自分の身体の倍はあろうかという大男を近くの(いわや)に、休み休みやっとの思いで運び、鎧を剥ぎ取った。


浅傷だらけの逞しい体を丁寧に濡れた手拭いで拭き、折れているであろう足に添え木をし、かぶっていた頭巾で括った。男は脇腹に深手を負っていた。腹を槍で突かれたのか、血が流れ出ていた。


(――酷い……。でも、ここでどうにかするしかない)


背負い籠に常備している気付けの塩と酒、薬草を取り出し、手荒いが男の腹に酒を吹きかけ、塩を擦り込む。すると意識朦朧としていた男が脂汗を流し悶え苦しんだ。だが男の気力は続かずそのまま、また意識を失った。


荒治療を終えれば、ククの身体もみるみると布切れのごとく、くたりとなってしまった。

男以上に汗だくだった。

心臓も早鐘を打ちまったく落ち着かない。


はっ、はっ、と荒い呼吸を(いわや)に反響させながら、横たわる男の顔を無意識にじっと見下ろせば、助けた男が何者かも分からない恐怖が、今更ながら湧いてきた。

人を殺せる男だ。

気が狂っているかもしれない。


(――でも、こんな窟で大した治療もせず寝かせて置けば、明日には死んでしまうかも)


狂人だと困るが、死なせてしまうのはまた虚しい。


乗り掛かった舟だ、と決意を固めると、当分この窟で看病できるように、必要な物や囲炉裏(いろり)を作る場所などを思案しながら、近くの沢へと向かった。

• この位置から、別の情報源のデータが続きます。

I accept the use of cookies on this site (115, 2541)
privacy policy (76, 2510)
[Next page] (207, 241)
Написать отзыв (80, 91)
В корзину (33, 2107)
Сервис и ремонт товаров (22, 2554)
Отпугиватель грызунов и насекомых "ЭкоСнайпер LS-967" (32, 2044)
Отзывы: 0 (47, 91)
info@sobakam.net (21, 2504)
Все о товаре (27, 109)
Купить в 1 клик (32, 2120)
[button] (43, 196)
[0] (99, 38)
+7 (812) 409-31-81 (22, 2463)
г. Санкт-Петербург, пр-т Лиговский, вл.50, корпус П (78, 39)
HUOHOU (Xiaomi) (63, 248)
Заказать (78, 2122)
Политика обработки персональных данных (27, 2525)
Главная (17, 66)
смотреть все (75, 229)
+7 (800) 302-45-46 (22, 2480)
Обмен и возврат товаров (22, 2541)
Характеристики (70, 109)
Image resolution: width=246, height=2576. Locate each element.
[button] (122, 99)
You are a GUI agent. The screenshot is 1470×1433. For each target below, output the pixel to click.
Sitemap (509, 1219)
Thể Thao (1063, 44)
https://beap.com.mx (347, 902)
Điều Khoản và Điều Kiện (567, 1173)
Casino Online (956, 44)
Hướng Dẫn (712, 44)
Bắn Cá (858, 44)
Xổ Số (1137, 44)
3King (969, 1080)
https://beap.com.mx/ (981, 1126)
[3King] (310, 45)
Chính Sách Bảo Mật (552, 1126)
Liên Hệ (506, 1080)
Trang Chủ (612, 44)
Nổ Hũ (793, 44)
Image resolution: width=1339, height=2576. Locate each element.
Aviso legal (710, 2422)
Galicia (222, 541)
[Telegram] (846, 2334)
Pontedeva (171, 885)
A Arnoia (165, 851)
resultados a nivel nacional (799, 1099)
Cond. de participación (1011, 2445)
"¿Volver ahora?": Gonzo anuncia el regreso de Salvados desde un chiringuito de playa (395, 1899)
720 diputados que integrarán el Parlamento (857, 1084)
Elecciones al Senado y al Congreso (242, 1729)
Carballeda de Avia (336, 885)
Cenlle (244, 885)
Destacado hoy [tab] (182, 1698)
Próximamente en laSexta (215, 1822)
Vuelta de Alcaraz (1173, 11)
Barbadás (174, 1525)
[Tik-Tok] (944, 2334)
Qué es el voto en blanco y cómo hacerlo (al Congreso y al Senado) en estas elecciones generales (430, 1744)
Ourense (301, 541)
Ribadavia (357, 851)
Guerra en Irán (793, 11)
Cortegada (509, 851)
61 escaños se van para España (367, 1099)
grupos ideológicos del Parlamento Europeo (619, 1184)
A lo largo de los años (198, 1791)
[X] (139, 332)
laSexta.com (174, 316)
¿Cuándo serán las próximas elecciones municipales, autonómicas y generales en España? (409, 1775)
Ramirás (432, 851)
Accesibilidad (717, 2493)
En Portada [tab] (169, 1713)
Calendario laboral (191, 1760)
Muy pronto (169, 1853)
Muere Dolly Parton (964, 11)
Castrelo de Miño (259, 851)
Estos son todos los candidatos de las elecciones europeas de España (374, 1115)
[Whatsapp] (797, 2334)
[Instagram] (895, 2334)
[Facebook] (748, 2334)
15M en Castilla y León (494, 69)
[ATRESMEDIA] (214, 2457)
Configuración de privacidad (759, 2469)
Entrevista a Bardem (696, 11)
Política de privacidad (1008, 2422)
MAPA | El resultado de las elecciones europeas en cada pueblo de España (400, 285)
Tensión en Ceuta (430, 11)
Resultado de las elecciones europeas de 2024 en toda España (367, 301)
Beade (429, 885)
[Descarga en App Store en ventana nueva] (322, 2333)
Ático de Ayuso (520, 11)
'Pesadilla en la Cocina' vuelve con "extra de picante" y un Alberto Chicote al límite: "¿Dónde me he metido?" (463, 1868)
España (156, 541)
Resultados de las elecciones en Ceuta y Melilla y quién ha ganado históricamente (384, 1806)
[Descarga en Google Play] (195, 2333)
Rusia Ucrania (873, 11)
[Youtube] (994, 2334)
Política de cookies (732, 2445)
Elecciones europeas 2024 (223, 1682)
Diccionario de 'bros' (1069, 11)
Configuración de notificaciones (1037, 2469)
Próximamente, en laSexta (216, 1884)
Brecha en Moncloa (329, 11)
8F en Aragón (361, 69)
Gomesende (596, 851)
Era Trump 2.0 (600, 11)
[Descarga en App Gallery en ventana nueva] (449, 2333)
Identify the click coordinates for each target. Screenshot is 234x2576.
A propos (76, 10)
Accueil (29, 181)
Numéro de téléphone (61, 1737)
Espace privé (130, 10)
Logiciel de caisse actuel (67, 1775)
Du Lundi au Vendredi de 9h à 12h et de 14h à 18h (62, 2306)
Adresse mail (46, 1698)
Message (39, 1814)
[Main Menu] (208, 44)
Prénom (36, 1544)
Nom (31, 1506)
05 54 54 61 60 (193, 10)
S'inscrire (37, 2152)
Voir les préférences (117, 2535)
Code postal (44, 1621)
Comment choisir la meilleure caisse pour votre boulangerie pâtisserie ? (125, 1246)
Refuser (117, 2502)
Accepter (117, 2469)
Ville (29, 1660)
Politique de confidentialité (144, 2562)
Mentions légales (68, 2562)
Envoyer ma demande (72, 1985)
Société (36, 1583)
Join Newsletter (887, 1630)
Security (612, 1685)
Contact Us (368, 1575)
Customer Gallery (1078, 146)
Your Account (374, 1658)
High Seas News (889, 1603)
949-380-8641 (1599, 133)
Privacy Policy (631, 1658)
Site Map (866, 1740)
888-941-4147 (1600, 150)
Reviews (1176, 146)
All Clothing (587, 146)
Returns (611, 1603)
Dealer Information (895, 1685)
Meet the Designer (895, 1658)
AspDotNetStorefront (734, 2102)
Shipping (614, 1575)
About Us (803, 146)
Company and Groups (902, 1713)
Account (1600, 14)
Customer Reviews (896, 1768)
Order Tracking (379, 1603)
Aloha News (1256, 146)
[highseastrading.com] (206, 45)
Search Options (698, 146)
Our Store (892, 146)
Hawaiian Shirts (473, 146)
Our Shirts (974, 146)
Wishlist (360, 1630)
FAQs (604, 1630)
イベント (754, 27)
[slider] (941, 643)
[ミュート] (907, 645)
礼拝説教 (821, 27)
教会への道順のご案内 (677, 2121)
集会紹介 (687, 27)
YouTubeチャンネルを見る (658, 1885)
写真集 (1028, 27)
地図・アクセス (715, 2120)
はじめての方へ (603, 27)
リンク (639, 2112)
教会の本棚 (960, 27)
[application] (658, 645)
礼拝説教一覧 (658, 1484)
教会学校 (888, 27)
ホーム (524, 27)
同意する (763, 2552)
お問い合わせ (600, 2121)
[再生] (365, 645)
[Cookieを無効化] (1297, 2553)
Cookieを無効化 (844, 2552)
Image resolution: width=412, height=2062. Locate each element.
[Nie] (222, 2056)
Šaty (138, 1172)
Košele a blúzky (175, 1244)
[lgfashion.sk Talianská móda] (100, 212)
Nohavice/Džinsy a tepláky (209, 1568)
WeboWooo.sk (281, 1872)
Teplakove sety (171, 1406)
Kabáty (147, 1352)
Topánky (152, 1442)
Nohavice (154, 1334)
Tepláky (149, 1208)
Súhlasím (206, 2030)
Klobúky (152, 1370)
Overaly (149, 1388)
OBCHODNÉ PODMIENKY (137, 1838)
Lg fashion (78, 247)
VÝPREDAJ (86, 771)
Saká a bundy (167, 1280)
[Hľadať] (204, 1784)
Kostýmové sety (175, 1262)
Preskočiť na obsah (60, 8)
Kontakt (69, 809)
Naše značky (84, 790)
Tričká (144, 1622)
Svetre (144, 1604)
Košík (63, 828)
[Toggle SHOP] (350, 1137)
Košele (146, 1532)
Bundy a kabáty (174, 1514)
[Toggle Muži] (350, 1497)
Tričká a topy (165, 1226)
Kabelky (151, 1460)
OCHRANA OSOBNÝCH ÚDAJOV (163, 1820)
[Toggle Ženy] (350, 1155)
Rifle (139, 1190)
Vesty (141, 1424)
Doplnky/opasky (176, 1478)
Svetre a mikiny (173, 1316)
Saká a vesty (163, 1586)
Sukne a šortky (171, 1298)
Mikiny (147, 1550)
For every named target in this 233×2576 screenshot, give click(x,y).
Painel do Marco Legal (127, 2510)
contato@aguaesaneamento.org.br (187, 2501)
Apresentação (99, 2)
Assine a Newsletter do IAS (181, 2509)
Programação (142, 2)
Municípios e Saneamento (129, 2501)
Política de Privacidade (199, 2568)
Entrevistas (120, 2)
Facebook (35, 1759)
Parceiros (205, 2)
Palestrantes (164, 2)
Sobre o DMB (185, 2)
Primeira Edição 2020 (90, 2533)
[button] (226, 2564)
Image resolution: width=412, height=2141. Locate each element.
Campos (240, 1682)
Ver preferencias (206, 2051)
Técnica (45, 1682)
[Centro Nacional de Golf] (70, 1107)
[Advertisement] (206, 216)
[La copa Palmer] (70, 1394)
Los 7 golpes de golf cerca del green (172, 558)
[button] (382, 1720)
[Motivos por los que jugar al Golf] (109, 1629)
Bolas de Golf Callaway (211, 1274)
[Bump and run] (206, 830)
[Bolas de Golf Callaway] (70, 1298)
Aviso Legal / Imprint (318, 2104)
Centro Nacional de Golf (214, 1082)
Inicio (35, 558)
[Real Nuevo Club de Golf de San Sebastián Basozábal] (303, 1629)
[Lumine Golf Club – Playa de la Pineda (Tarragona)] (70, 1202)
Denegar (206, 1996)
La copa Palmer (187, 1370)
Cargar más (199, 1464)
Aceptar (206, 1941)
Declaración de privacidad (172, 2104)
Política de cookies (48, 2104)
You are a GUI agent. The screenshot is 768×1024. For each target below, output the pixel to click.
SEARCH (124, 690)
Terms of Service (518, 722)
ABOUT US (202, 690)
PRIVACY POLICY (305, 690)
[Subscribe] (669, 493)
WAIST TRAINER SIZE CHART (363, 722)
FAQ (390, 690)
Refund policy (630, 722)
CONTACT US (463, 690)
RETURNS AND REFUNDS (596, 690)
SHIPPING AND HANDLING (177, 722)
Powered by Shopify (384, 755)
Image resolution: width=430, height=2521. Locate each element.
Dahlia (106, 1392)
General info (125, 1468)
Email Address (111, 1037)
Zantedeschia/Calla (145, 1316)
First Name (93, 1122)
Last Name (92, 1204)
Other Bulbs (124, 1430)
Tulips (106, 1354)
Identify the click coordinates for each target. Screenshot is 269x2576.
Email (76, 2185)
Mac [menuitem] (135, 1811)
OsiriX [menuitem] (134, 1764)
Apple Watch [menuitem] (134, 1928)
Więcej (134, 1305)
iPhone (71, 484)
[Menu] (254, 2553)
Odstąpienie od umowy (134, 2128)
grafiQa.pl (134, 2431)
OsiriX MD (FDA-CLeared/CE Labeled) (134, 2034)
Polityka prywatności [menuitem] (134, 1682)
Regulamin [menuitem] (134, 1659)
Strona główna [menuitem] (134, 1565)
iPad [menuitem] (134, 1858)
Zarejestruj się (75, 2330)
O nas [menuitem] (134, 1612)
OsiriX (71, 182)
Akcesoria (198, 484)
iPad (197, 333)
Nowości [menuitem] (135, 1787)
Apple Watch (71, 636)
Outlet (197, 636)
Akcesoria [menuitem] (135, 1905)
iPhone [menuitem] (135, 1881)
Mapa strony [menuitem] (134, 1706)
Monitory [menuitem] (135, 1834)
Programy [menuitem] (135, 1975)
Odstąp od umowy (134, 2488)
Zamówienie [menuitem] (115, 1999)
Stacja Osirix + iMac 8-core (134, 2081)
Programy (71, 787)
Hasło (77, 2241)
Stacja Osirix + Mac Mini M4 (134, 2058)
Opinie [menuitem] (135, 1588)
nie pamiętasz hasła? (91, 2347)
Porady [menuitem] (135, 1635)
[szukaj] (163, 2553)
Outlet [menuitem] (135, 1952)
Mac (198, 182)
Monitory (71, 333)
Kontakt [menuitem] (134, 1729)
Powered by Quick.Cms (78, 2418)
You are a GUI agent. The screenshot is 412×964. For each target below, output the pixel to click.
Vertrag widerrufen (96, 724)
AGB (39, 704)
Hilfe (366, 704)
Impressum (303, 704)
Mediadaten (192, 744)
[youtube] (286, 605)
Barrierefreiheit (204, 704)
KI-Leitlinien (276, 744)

水を竹筒に汲んできては、手拭を濡らし、男の汗を拭き取ると額に手をかざす。高熱が出ているようだった。そう思えばまた、薬草を煎じて飲ませ、ククは手際よく男を介抱した。

そうしているうちに陽が頭上に登りそして傾き始めた。男の呼吸は幾分落ち着いたように思えた。だが時折、頭を動かし掠れた声で呻いた。


「だめだ!……やめろ」


「……姫、待て……」


男は夢の中でも戦い、姫と口にし、涙を流していた。


(――この(ひと)にも人の心がある)


その涙を見てククは、胸を撫でおろした。